Fachgespräch zur „Nationalen Dekade gegen Postinfektiöse Erkrankungen“
Gestern gab es im Forschungsausschuss ein Fachgespräch zur „Nationalen Dekade gegen Postinfektiöse Erkrankungen“. Nachdem ME/CFS und Post Covid lange ignoriert wurden, war die Ausrufung der Dekade durch das BMFTR ein lange überfälliger Schritt, auch wenn die hinterlegten Gelder immer noch nicht ausreichen. Jetzt kommt es darauf an, dass die Mittel auch richtig eingesetzt werden. Dabei sind folgende Punkte wichtig:
1. Beteiligung von Patient*innen
Patient*innenvertreter müssen auf allen Entscheidungsebenen eingebunden werden. Auch bei der Nationalen Dekade gegen Krebs, von der der Name der Dekade entlehnt ist, spielt Patient*innenbeteiligung eine zentrale Rolle. Und gerade bei postinfektiösen Krankheiten ist bei vielen Betroffenenorganisationen eine hohe Kompetenz versammelt. Die Bedürfnisse von Patient*innen müssen auch in der Forschung im Mittelpunkt stehen!
2. Keine Förderung von psychosomatischen Ansätzen
Gerade ME/CFS-Patient*innen leiden darunter, dass ihre Krankheit psychologisiert wird. Durch den hohen Anteil an Frauen und deren systematische Benachteiligung im Gesundheitssystem werden oft Depressionen oder ähnliches diagnostiziert, anstatt ihre körperlichen Erkrankungen zu behandeln.
Das ist ein riesiges Problem in der Versorgung, das aber auch in die Forschung durchschlägt, wo es immer noch Menschen gibt, die einen psychosomatischen Ansatz untersuchen wollen. Doch Studien haben gezeigt, dass dieser nicht wirkungsvoll ist, sondern Patient*innen aktiv schaden kann. Daher darf auch kein weiterer Euro in psychosomatische Ansätze fließen, sondern wir brauchen rein biomedizinische Forschung!
3. Kein Ausspielen von Grundlagen- und Therapieforschung
Nur weil die Ursachen nicht völlig verstanden sind, heißt das nicht, dass man sich zunächst auf Grundlagenforschung und erst später auf Therapieforschung fokussieren sollte.
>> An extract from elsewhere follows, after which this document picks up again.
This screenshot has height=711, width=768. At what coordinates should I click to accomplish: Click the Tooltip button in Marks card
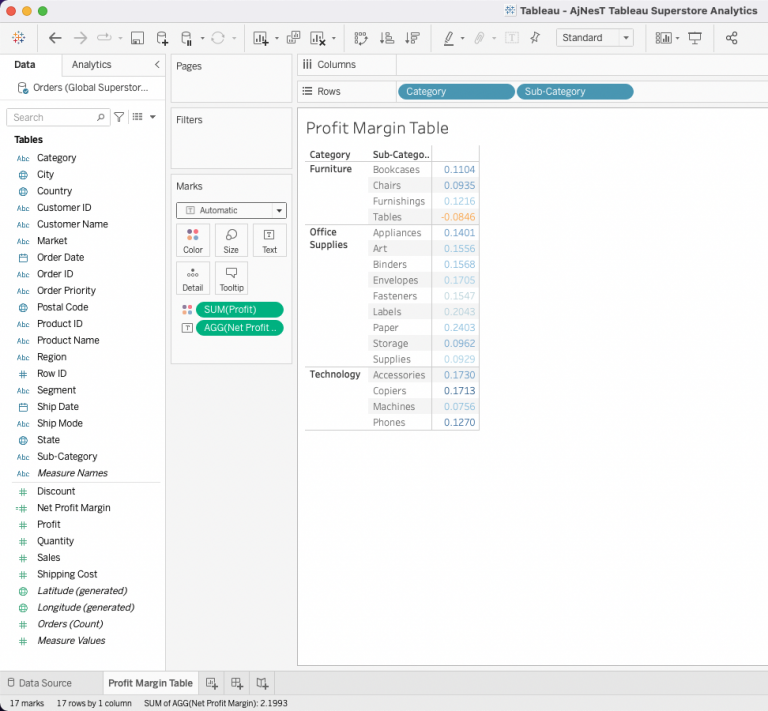(x=231, y=277)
Beides muss Hand in Hand gehen – und es gibt genug Ansatzpunkte in der Forschung, um mögliche Therapien zu entwickeln.
Auch die Arzneimittelforschung muss vorangebracht werden, denn auch dort gibt es schon Wirkstoffkandidaten. Im Moment entscheiden – nicht nur bei ME/CFS – nur die Gewinnerwartungen der Pharmaindustrie, wo Medikamente entwickelt werden. Als Linke fordern wir schon lange einen Einstieg in die gemeinwohlorientierte Medikamentenenwicklung.
Diese Punkte wurden gestern auch von den Sachverständigen gestützt. Auch aus den Koalitionsfraktionen gibt es ein Eckpunktepapier zur Forschungsdekade, in der sinnvolles drinsteht. Aber: Auf Nachfrage hat mir die Bundesregierung nicht bestätigt, dass dieses Papier überhaupt Grundlage sein soll.
Die Beteiligung von Betroffenen findet bisher nicht statt und es gibt die Befürchtung, dass die Bundesregierung immer noch die Therapieforschung nicht ausreichend fördern will. Wir werden die Umsetzung der Forschungsdekade weiter kritisch begleiten und auf weitere Mittel drängen.